ÉNONCÉ ÉCRIT 1: Recopiez intégralement le discours d'hommage au Père Jacques Hamel qui suit.

────────

Hommage au Père Jacques Hamel : discours de Monseigneur Lebrun
Deux ans après l’assassinat du Père Jacques Hamel, retrouvez l’hommage civil prononcé le 26 juillet 2018 à Saint-Étienne-du-Rouvray par Monseigneur Dominique Lebrun, archevêque de Rouen.
Madame la Ministre,
Madame la Préfète,
Mesdames et messieurs les parlementaires,
Mesdames et messieurs les élus des collectivités territoriales, en particulier les représentants des présidents de la Région et du Département,
Mesdames et messieurs les hautes autorités judiciaires, militaires et civiles,
Chers amis des forces de l’ordre,
Cher Monsieur le Maire de Saint-Étienne-du-Rouvray,
Cher Monsieur le député,
Chers paroissiens, chers amis musulmans, chers citoyens,
A cette heure, il y a deux ans, trois corps gisaient, celui du Père Jacques Hamel dans l’église et celui de ses deux assassins, à peu près à l’endroit où est érigée la stèle. Les autres victimes étaient prises en charge ; Les forces de l’ordre et de secours déployaient leur savoir-faire; la famille du Père Jacques Hamel était déjà bouleversée ; les paroissiens comme les habitants de la ville et les élus n’en croyaient pas leurs oreilles. Nos têtes et nos cœurs s’emplissaient de l’horreur qui frappait la France quinze jours après le terrible attentat de Nice. Le monde politique et la société tout entière s’inquiétaient : jusqu’où peut aller l’État islamique dans sa folie ? La République était profanée, disait le président de la République, par l’assassinat d’un prêtre catholique.

────────

ÉNONCÉ ÉCRIT 2: Présentez sous forme de liste numérotée les lignes des enregistrements ci-dessous, de celle qui contient « Viewport: 600px width, 440px » à celle qui contient « point(1359,356) », toutes deux incluses. Omettez les lignes vides.

────────

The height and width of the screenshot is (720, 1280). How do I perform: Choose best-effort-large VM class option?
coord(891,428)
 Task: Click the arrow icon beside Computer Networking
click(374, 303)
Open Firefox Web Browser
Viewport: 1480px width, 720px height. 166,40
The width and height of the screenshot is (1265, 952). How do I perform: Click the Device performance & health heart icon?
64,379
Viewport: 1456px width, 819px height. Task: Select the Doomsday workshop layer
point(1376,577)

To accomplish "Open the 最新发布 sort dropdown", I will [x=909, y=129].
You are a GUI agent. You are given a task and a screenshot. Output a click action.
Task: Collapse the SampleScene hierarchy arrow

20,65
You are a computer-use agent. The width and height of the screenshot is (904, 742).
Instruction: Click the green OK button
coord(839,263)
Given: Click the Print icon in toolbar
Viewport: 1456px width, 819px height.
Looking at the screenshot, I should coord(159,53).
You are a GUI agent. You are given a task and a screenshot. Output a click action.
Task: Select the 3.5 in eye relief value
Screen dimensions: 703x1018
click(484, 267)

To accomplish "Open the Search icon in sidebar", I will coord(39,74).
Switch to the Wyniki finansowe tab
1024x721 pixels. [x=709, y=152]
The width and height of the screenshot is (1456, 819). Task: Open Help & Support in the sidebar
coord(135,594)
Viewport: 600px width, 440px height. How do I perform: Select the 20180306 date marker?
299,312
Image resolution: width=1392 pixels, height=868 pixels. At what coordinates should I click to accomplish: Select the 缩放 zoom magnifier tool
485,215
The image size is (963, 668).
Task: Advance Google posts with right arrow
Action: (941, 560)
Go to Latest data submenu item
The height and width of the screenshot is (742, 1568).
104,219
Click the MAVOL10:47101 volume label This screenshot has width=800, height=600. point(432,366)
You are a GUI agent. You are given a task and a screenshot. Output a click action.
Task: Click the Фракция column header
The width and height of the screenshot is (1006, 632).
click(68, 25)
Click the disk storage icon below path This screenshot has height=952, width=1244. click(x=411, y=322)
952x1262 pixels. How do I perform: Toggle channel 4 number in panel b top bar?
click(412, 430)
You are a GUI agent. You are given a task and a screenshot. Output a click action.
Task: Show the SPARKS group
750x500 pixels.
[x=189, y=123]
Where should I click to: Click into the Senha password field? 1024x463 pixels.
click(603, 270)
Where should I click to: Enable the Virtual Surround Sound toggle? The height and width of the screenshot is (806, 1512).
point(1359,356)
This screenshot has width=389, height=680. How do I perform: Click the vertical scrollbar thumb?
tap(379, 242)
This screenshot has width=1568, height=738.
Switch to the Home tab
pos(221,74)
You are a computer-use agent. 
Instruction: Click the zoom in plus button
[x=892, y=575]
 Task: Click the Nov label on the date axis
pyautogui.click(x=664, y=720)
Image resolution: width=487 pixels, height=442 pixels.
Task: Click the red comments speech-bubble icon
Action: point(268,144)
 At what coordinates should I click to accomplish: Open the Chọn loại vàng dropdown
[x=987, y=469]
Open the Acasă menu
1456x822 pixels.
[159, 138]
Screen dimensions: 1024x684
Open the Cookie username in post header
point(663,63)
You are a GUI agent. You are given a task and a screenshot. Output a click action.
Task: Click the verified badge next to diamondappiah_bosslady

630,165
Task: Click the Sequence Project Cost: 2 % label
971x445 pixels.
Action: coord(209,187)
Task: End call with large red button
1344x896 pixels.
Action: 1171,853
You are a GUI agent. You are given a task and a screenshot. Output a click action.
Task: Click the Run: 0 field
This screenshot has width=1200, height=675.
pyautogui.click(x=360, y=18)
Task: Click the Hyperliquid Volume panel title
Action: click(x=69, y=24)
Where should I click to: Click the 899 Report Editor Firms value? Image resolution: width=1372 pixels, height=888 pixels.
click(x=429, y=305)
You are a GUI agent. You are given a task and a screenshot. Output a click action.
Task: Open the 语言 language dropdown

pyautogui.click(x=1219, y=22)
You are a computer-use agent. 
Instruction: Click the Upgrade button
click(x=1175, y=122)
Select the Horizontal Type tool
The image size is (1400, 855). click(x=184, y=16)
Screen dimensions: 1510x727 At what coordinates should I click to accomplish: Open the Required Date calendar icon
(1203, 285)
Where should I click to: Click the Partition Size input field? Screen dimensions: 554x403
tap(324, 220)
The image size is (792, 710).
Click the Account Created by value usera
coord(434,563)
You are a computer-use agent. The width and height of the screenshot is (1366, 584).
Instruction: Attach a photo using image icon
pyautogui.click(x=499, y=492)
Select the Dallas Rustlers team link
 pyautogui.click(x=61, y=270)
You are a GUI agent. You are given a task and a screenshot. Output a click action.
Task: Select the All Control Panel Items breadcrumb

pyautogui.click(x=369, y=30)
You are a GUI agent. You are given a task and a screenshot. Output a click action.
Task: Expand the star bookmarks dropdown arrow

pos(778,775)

────────

BONNE RÉPONSE 1:
Hommage au Père Jacques Hamel : discours de Monseigneur Lebrun
Deux ans après l’assassinat du Père Jacques Hamel, retrouvez l’hommage civil prononcé le 26 juillet 2018 à Saint-Étienne-du-Rouvray par Monseigneur Dominique Lebrun, archevêque de Rouen.
Madame la Ministre,
Madame la Préfète,
Mesdames et messieurs les parlementaires,
Mesdames et messieurs les élus des collectivités territoriales, en particulier les représentants des présidents de la Région et du Département,
Mesdames et messieurs les hautes autorités judiciaires, militaires et civiles,
Chers amis des forces de l’ordre,
Cher Monsieur le Maire de Saint-Étienne-du-Rouvray,
Cher Monsieur le député,
Chers paroissiens, chers amis musulmans, chers citoyens,
A cette heure, il y a deux ans, trois corps gisaient, celui du Père Jacques Hamel dans l’église et celui de ses deux assassins, à peu près à l’endroit où est érigée la stèle. Les autres victimes étaient prises en charge ; Les forces de l’ordre et de secours déployaient leur savoir-faire; la famille du Père Jacques Hamel était déjà bouleversée ; les paroissiens comme les habitants de la ville et les élus n’en croyaient pas leurs oreilles. Nos têtes et nos cœurs s’emplissaient de l’horreur qui frappait la France quinze jours après le terrible attentat de Nice. Le monde politique et la société tout entière s’inquiétaient : jusqu’où peut aller l’État islamique dans sa folie ? La République était profanée, disait le président de la République, par l’assassinat d’un prêtre catholique.

BONNE RÉPONSE 2:
1. Viewport: 600px width, 440px height. How do I perform: Select the 20180306 date marker?
2. 299,312
3. Image resolution: width=1392 pixels, height=868 pixels. At what coordinates should I click to accomplish: Select the 缩放 zoom magnifier tool
4. 485,215
5. The image size is (963, 668).
6. Task: Advance Google posts with right arrow
7. Action: (941, 560)
8. Go to Latest data submenu item
9. The height and width of the screenshot is (742, 1568).
10. 104,219
11. Click the MAVOL10:47101 volume label This screenshot has width=800, height=600. point(432,366)
12. You are a GUI agent. You are given a task and a screenshot. Output a click action.
13. Task: Click the Фракция column header
14. The width and height of the screenshot is (1006, 632).
15. click(68, 25)
16. Click the disk storage icon below path This screenshot has height=952, width=1244. click(x=411, y=322)
17. 952x1262 pixels. How do I perform: Toggle channel 4 number in panel b top bar?
18. click(412, 430)
19. You are a GUI agent. You are given a task and a screenshot. Output a click action.
20. Task: Show the SPARKS group
21. 750x500 pixels.
22. [x=189, y=123]
23. Where should I click to: Click into the Senha password field? 1024x463 pixels.
24. click(603, 270)
25. Where should I click to: Enable the Virtual Surround Sound toggle? The height and width of the screenshot is (806, 1512).
26. point(1359,356)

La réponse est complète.